Stored records
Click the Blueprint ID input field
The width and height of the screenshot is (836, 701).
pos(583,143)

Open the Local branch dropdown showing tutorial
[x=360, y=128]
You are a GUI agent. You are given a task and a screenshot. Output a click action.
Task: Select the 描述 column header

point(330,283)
...
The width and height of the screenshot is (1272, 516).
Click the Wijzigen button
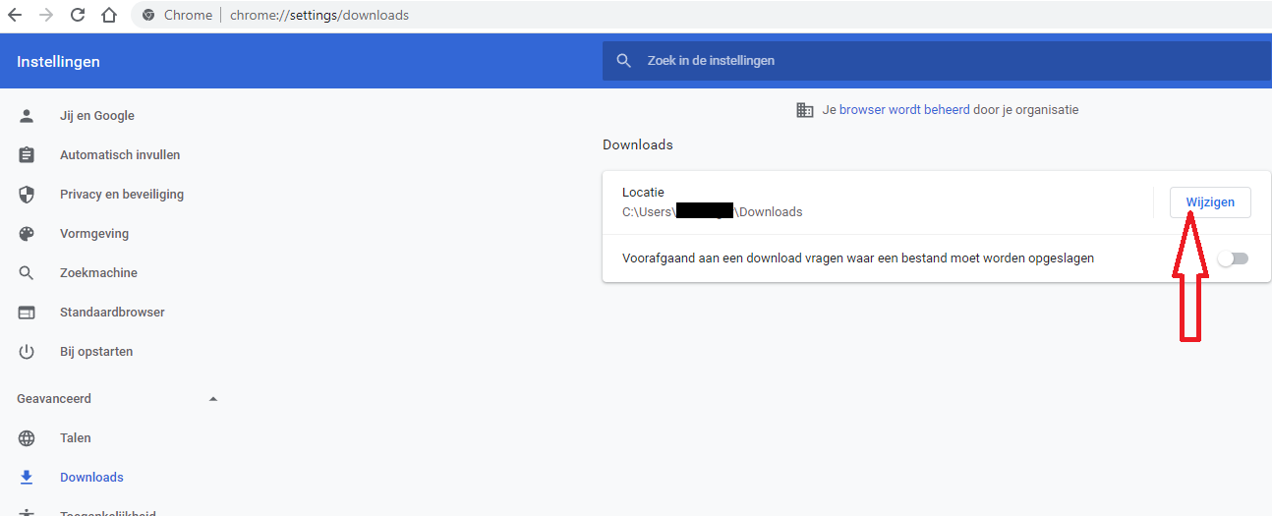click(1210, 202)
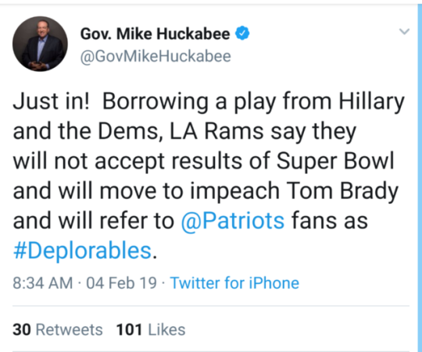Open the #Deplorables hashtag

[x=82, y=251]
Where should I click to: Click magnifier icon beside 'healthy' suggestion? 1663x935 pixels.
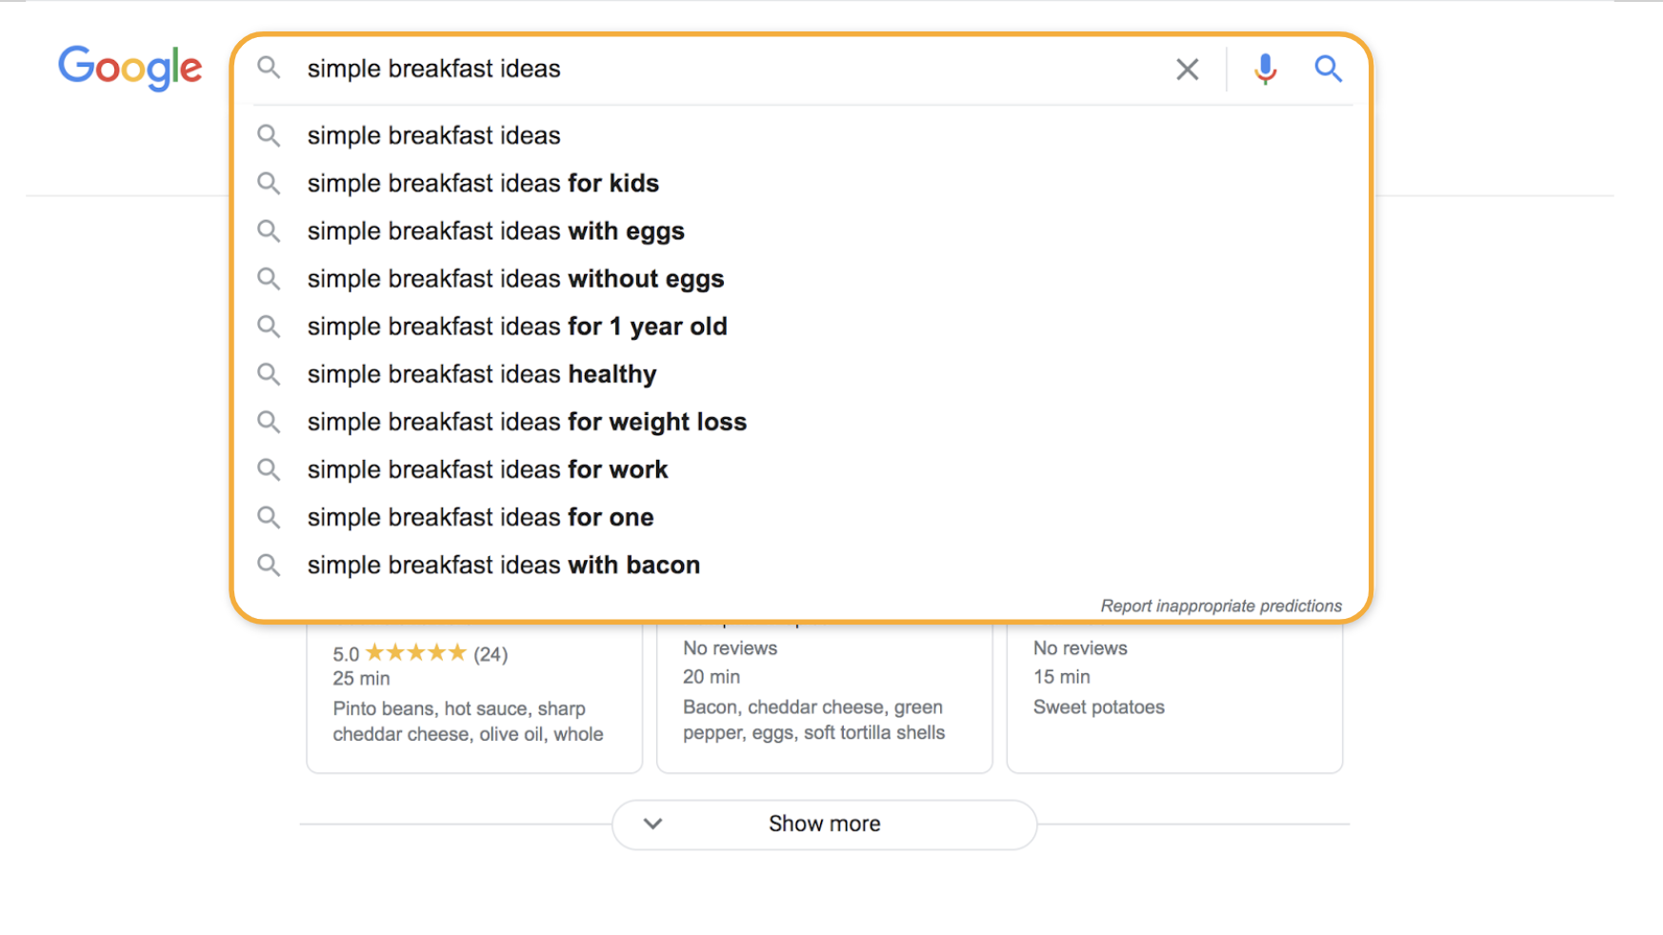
---
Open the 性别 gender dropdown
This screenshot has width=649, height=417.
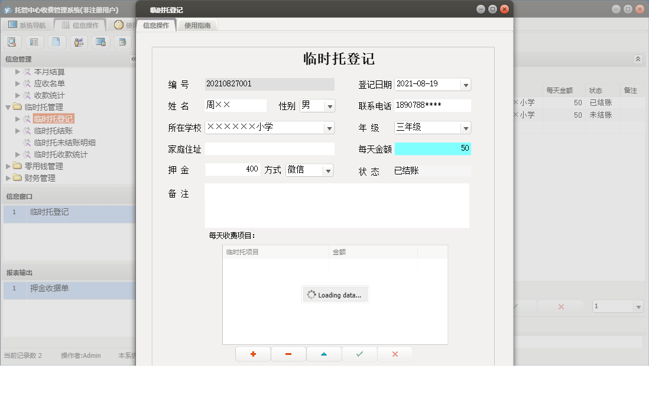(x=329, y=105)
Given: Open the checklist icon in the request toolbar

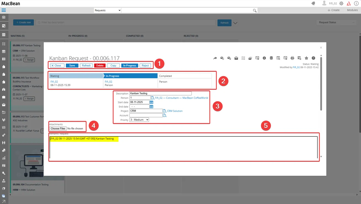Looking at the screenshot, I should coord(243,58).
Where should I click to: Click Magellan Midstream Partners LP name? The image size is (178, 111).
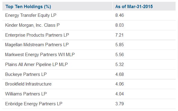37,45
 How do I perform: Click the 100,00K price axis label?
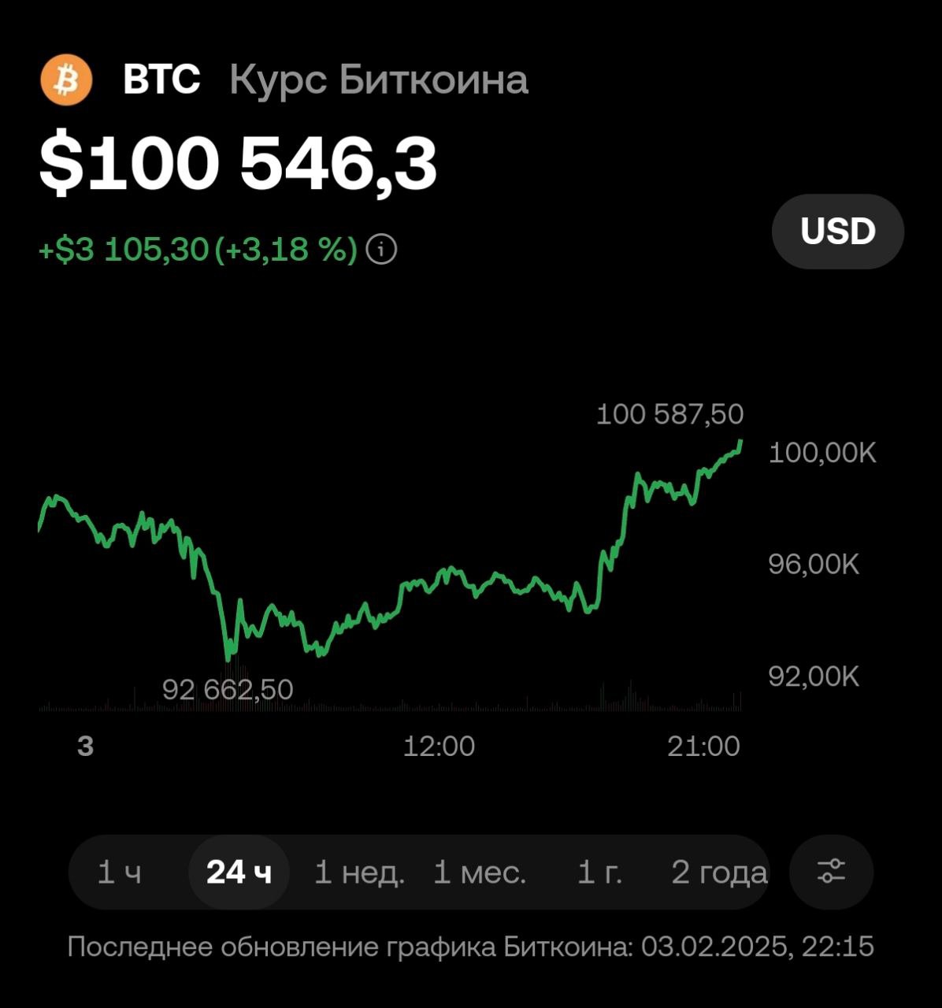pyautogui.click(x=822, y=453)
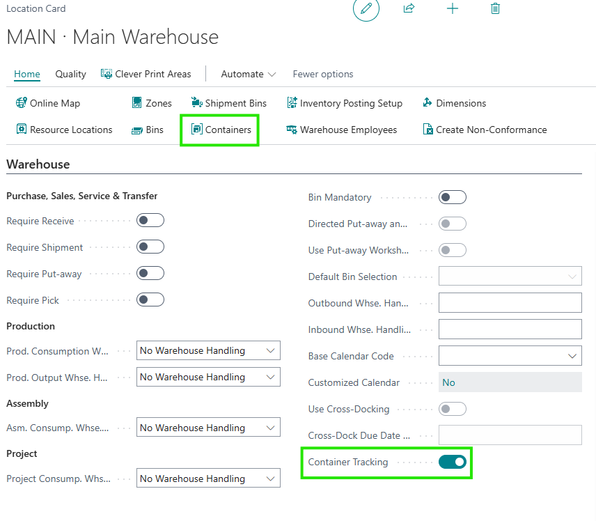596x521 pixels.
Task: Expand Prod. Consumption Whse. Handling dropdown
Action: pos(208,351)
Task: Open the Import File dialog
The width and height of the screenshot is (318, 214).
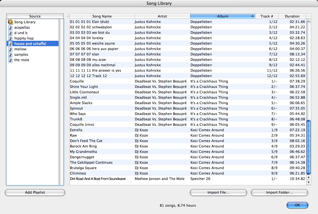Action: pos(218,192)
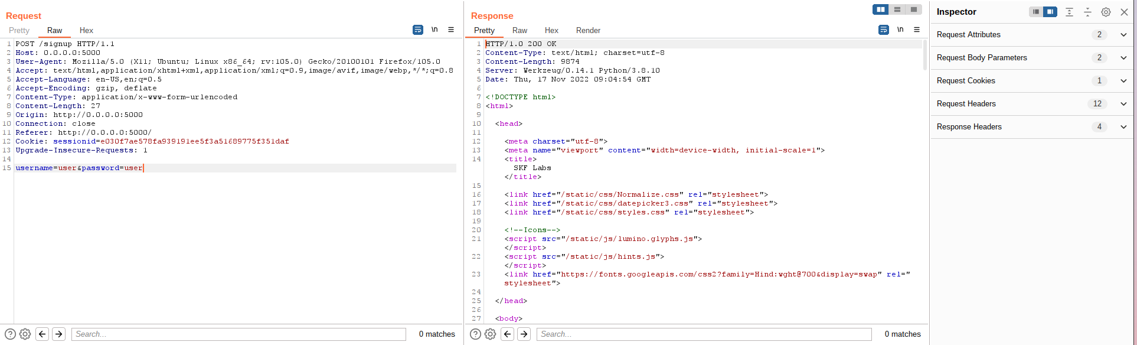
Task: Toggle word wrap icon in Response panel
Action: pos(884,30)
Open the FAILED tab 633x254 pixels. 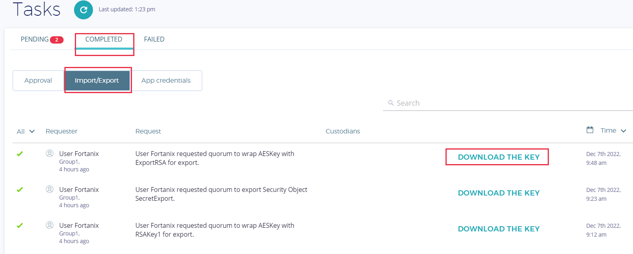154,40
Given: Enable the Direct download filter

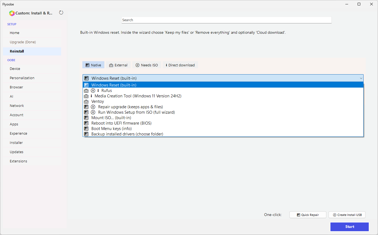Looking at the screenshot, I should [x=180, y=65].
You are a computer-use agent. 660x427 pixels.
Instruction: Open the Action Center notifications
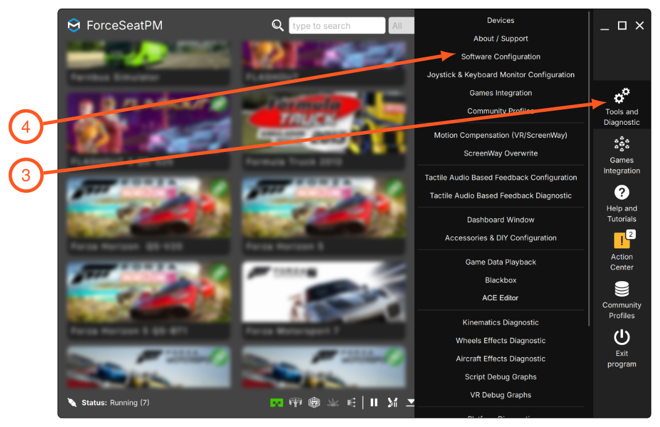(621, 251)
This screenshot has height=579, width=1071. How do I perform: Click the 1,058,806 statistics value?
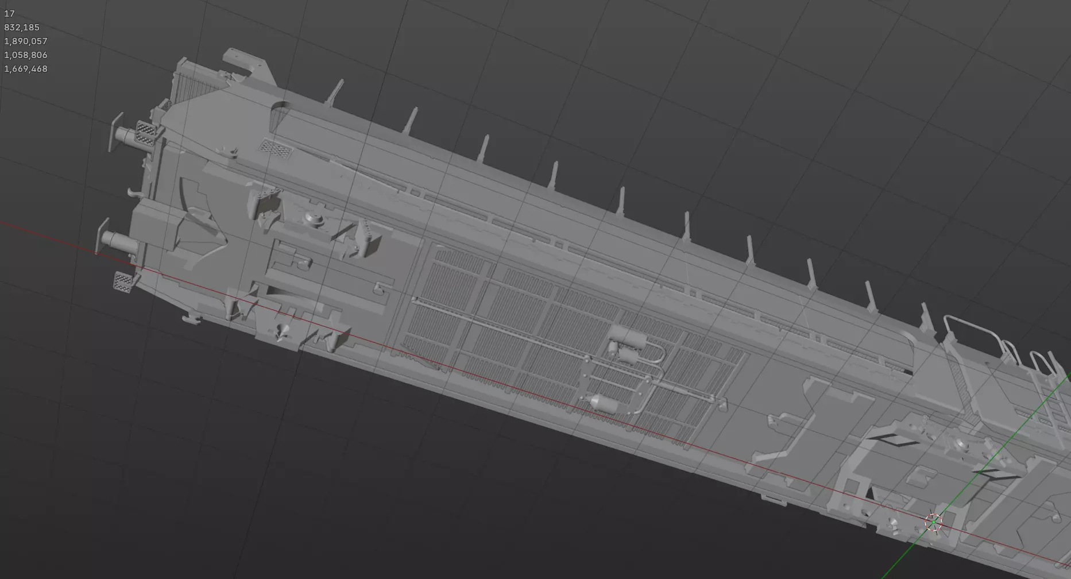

**What is being asked:**
Each line of the records that contains the string "agent" must be copied.

**Result of this task:**
You are a GUI agent. You are given a task and a screenshot. Output a click action.
You are a computer-use agent. 660x427 pixels.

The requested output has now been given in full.